Data excerpts:
^^^^

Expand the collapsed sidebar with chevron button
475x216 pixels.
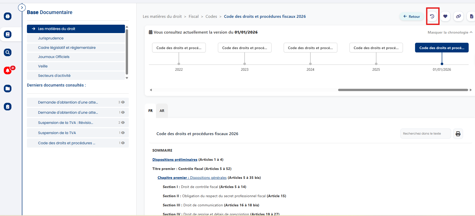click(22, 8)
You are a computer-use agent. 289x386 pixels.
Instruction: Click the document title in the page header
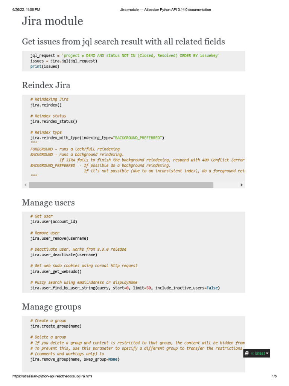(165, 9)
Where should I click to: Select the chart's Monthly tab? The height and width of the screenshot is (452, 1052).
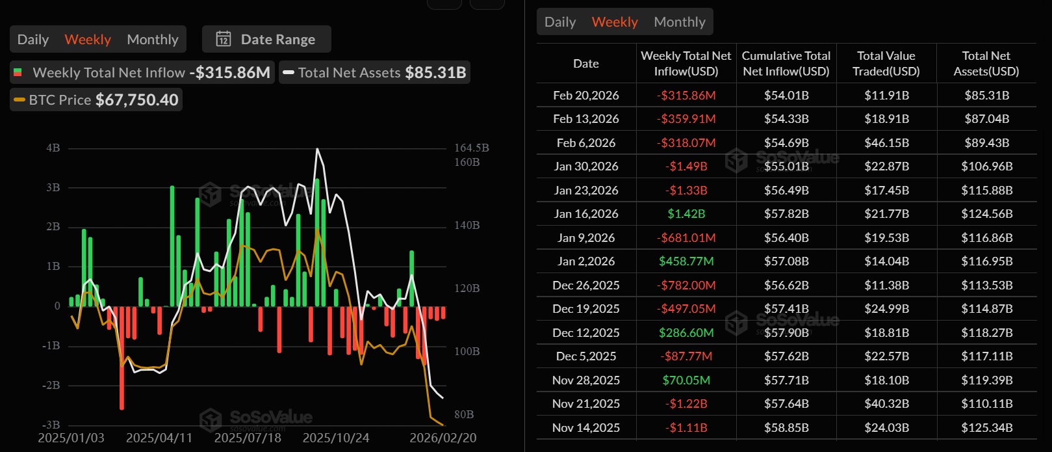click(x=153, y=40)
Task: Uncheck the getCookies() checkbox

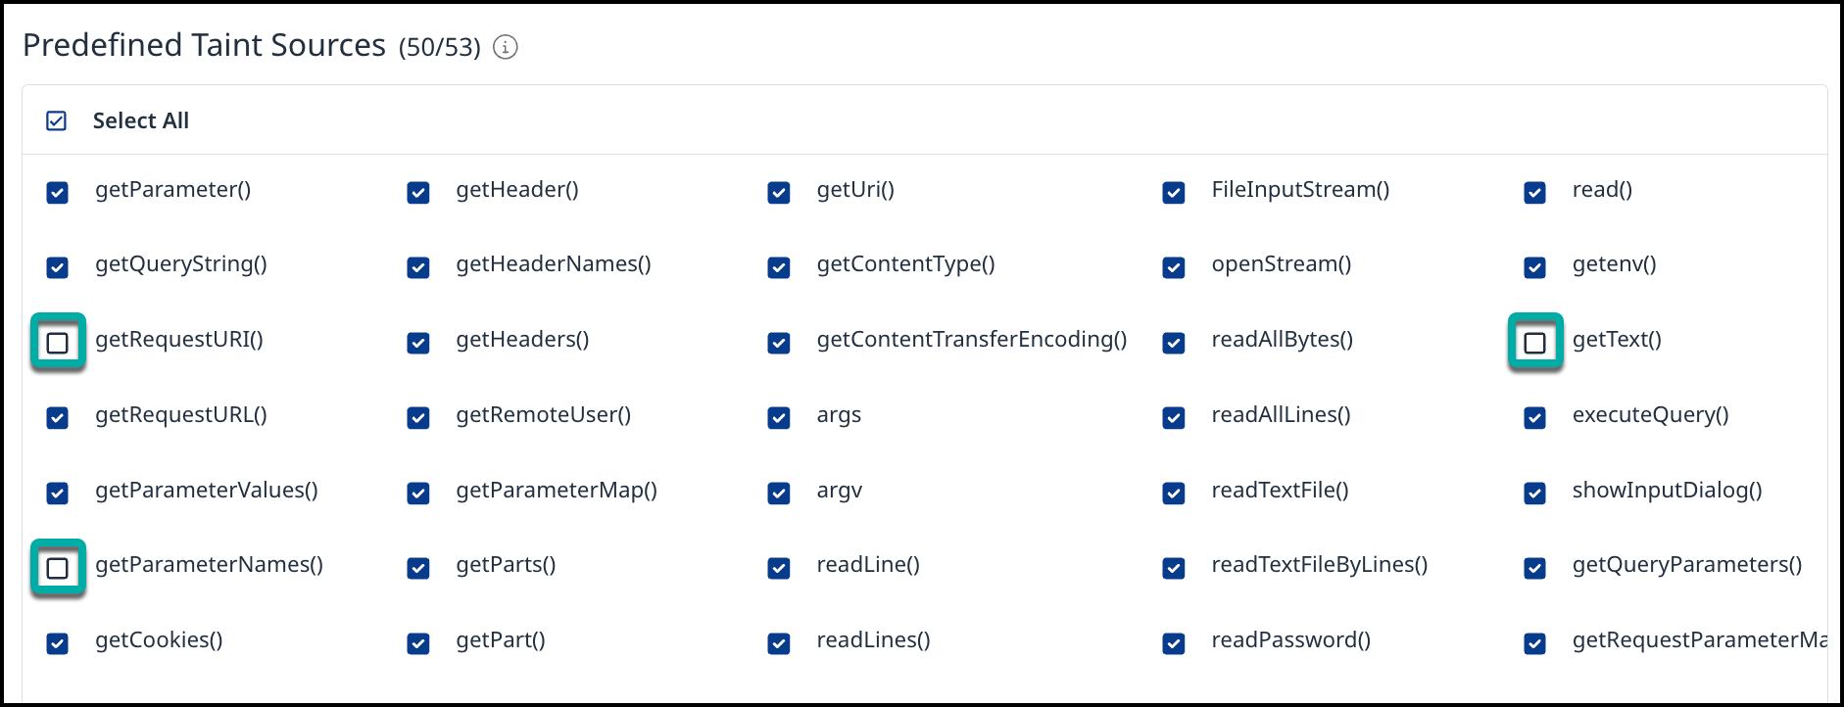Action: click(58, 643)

^^^^

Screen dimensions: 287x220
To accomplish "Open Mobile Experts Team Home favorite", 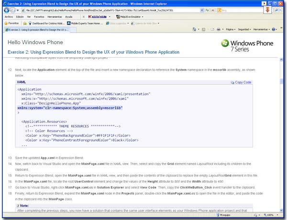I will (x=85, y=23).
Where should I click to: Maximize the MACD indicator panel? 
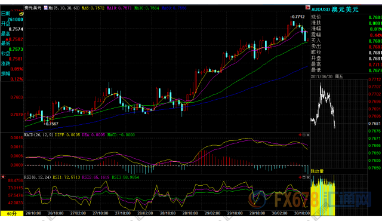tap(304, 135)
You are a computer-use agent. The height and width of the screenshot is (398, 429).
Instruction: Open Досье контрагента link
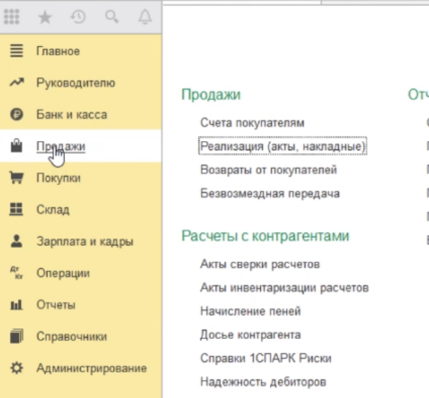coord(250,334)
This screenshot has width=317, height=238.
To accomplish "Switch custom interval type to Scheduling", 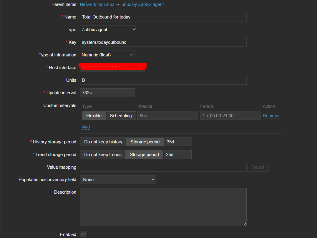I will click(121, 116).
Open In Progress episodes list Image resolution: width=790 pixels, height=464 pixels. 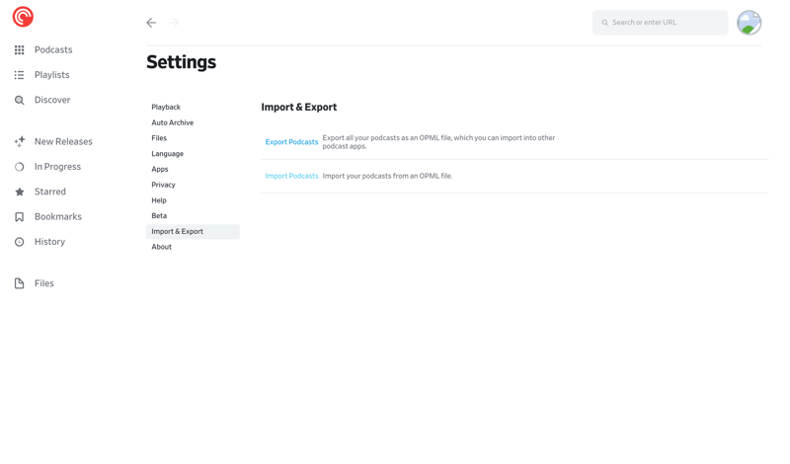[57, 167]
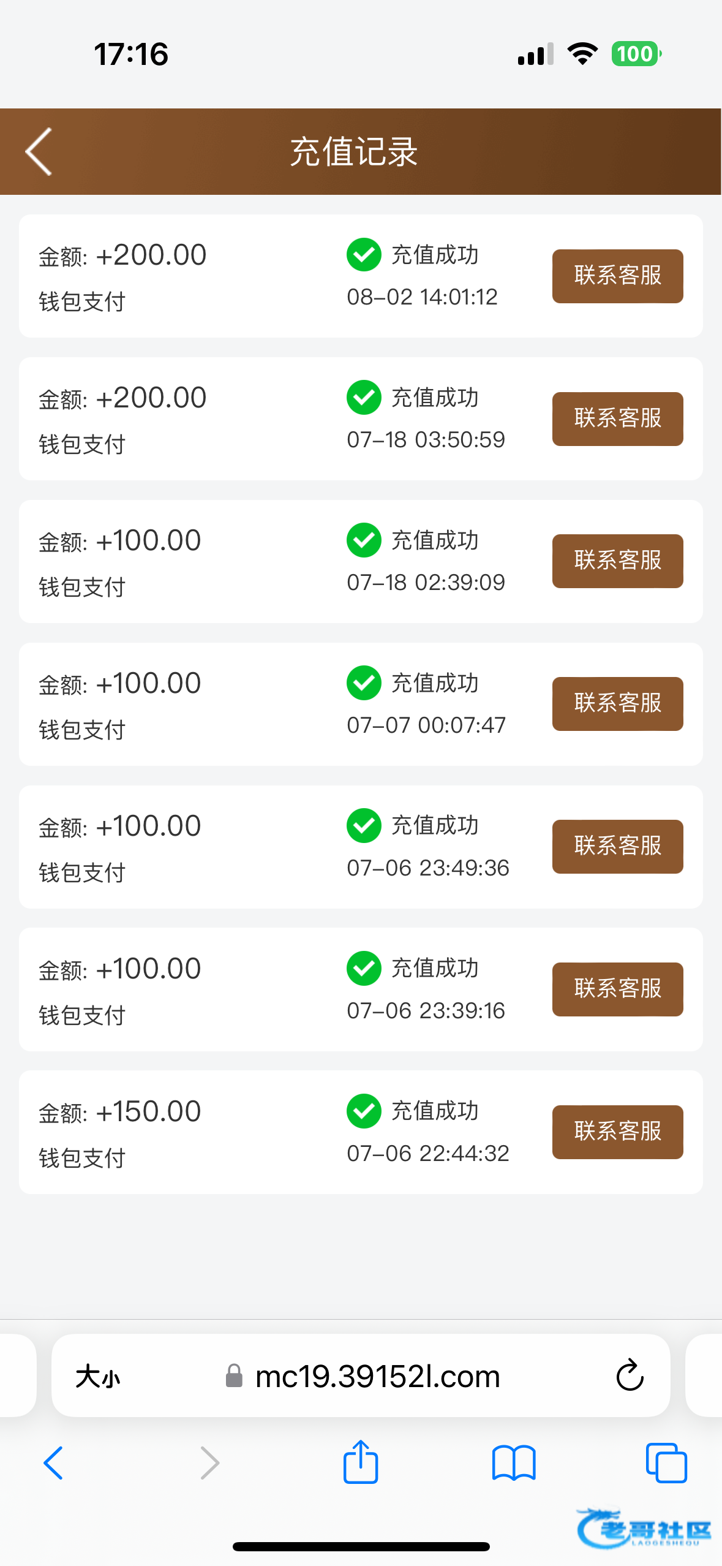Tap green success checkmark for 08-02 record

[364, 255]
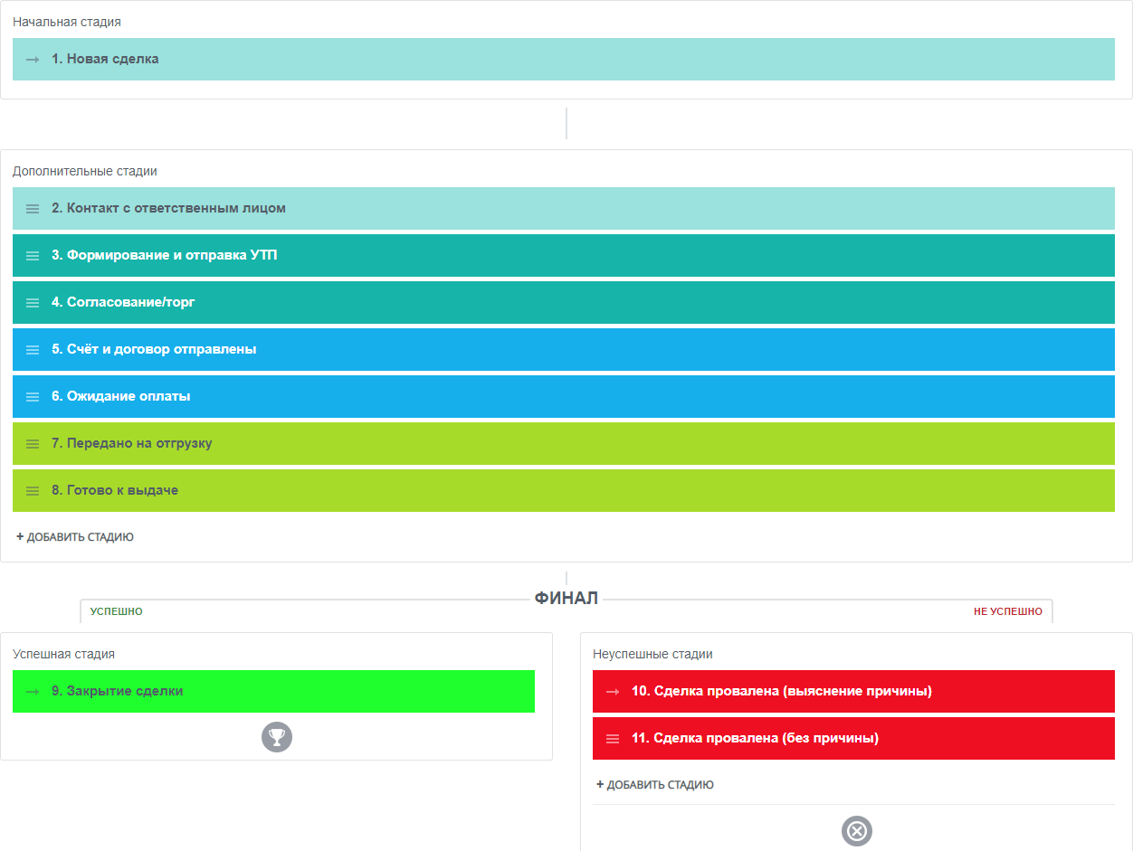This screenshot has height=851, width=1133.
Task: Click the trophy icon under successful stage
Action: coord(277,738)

^^^^

Looking at the data above, say how many lines contain the word "computer", with no added words.

2